#### Task objective
Give back each line of the data below word for word, leaving out the pictures.

Data for locating words and elements:
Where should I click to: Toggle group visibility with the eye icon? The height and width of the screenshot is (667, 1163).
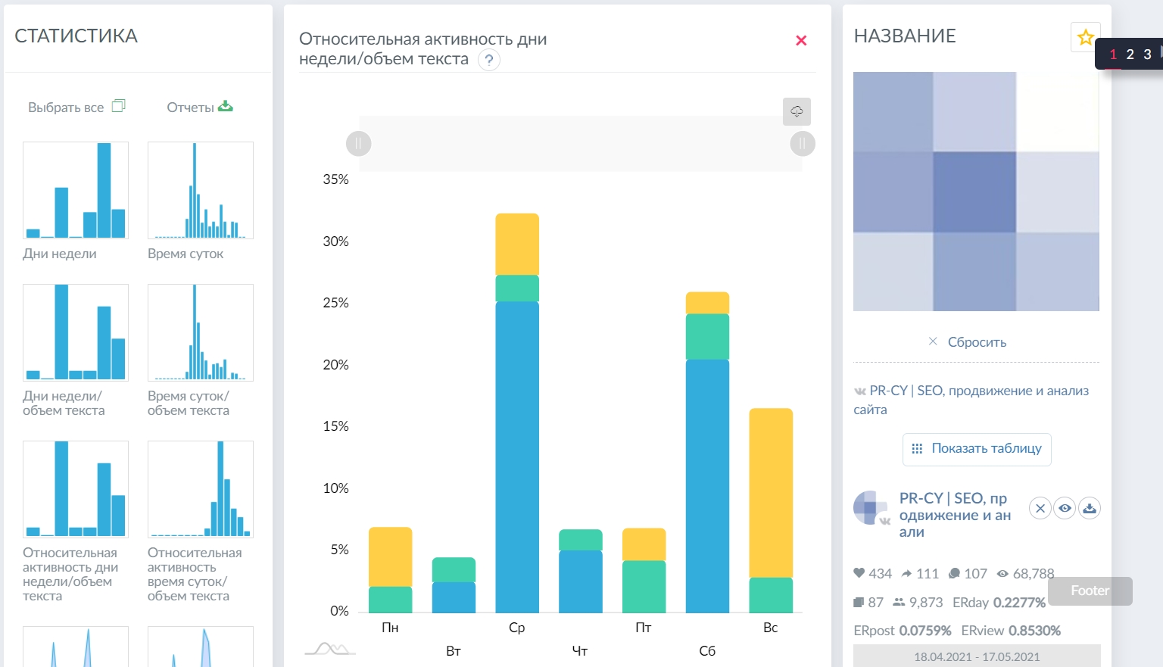[1065, 508]
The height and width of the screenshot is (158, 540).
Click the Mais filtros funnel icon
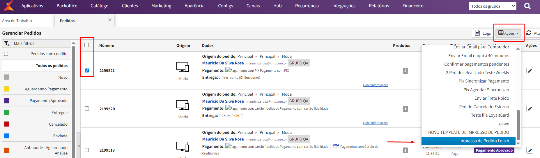(x=7, y=43)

#### Written response
Where should I click to: Toggle group visibility with the eye icon? The height and width of the screenshot is (667, 1163).
[1065, 508]
The height and width of the screenshot is (158, 540).
Click the Mais filtros funnel icon
(x=7, y=43)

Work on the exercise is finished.